Source passage:

========================================

Car fire survivor Melanie Grimsley tells her story
Melanie Grimsley has not had an easy life.
Aged just two she was severely burned in a car fire which killed her older sister, and left her needing weekly operations on her injuries.
A lesser person may not have had the strength to survive the prejudice and bullying which accompanied her throughout her youth, to say nothing of the grief of losing a beloved sibling.
But at the age of 25, Melanie is happily married, working part time and has two children of her own. She has also learned to play the violin in spite of her fire damaged hands.
Now the County Fermanagh woman is writing her life story, and she has spoken to the BBC about her experiences.
"I had only just turned two at the end of March. The accident happened at beginning of April. I was very young - I don't remember the details of it," she said.
Many readers may well remember the story of the unexplained car fire outside a shop in Enniskillen in April 1988.
Melanie's mother had just gone into the shop to buy milk, and minutes later passers-by were struggling to pull her two young toddlers from a blazing vehicle.
Tragically, three-year-old Amanda did not survive the fire, while Melanie escaped with third-degree burns.
The exact cause of the fire remains a mystery, but Melanie has been living with the consequences ever since.
Even now, 23 years later, Melanie is still bumping into people who played a part in saving her life that day.
"I always feel very moved and honoured when I meet anybody who comes up to me and says, 'I was there that day,' or, 'I was the fireman,' or, 'I drove you to the hospital.'
"It is moving for me that they played a part in the day that changed my life," she said.
Some of those people, who were drawn into her life by pure chance in the first instance, she has met again through similar coincidence.
"I do a few talks locally about my own life story, and that's how I met one of the firemen. He just came up to me and said 'I was there that day.'
"Another time we met the paramedic who drove me to hospital after the accident. My little son loves ambulances, and one day we stopped to look at this lovely big ambulance, and we met the paramedic there."
However, among all the people who touched her life that day, one in particular stands out.
Oliver Quinn was the man who risked his own life to pull Melanie and her sister from the fire.
The pair have been in contact ever since, and Melanie said that of all the events of the day, his action stands out as the most important.
"Whenever I think of Oliver, I just think none of us, me and my boys, none of us would be here at all without him.
"I'm just in awe of people that can forget all thoughts of themselves and do something for somebody else with little or no regard for their own safety. It is true bravery," she said.
Indeed, when her youngest son Leo, now 16 months, was born, Melanie chose to name him Oliver in honour of the man who saved her life.
Melanie said she lays no blame upon her mother for leaving her in the car that day.
Indeed, she attributes much of her inspirational success to the strength and courage of her parents.
In particular, she recalls a statement that they gave to a local newspaper shortly after the accident: "We're not ashamed of her and we're not going to hide her away," they said.
It is such an attitude that has encouraged Melanie to live a normal life, to step out into the world rather than shy away from it.
"It's because of my parents' strength and courage that I am the way I am now," she said.
"I owe everything that I am and everything that I have to my mum and dad."
Melanie's book, Beauty for Ashes, is due to be published later this year.

========================================

Available data:
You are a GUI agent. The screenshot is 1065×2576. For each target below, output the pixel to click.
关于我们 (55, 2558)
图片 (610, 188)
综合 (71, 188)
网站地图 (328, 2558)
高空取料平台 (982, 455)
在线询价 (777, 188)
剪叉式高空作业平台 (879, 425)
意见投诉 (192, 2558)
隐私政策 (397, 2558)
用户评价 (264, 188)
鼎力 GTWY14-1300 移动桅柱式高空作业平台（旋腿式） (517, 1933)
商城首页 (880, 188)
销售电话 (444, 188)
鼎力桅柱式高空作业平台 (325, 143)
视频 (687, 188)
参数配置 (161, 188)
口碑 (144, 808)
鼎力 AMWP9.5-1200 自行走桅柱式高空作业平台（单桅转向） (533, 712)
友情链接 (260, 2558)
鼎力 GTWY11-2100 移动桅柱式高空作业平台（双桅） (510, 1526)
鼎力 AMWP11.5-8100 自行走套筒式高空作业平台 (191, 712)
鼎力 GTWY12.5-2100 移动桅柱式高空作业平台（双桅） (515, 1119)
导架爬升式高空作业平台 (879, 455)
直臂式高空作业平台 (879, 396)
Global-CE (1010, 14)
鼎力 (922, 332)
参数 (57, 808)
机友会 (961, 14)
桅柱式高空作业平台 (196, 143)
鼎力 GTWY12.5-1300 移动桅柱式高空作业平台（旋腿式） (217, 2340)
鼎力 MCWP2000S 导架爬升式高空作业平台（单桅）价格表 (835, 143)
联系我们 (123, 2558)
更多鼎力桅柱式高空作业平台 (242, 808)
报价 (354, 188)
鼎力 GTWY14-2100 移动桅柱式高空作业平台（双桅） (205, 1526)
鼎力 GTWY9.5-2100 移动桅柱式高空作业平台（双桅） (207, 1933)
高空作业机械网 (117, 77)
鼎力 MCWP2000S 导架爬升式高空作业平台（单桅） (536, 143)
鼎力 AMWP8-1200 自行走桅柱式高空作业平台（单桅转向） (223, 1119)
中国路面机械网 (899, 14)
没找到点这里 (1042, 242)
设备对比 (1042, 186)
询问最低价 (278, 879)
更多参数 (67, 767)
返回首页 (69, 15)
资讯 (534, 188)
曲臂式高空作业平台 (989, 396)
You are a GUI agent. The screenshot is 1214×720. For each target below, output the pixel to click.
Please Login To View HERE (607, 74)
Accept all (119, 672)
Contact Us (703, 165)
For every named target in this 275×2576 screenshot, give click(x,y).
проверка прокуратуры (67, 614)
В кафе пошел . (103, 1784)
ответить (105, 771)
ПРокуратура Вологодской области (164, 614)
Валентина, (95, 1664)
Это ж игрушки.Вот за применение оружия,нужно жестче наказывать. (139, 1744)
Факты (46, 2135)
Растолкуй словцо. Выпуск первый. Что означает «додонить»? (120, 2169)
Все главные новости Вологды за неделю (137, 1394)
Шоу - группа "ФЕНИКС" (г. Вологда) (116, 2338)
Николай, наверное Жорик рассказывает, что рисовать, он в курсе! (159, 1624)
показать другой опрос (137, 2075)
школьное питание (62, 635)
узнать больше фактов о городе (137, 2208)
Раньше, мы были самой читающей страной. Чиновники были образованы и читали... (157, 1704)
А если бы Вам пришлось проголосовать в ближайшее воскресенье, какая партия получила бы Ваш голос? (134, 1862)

========================================

Task to complete: Summarize the article about Melanie Grimsley in two sentences.

Result for this task: Melanie Grimsley was severely burned at age two in a 1988 car fire outside a shop in Enniskillen that killed her older sister, and she credits both Oliver Quinn, who pulled the girls from the fire, and her parents' strength and courage for the life she has now. At 25 she is married with two children, has learned the violin despite her fire-damaged hands, and is writing her life story, Beauty for Ashes, which is due out later this year.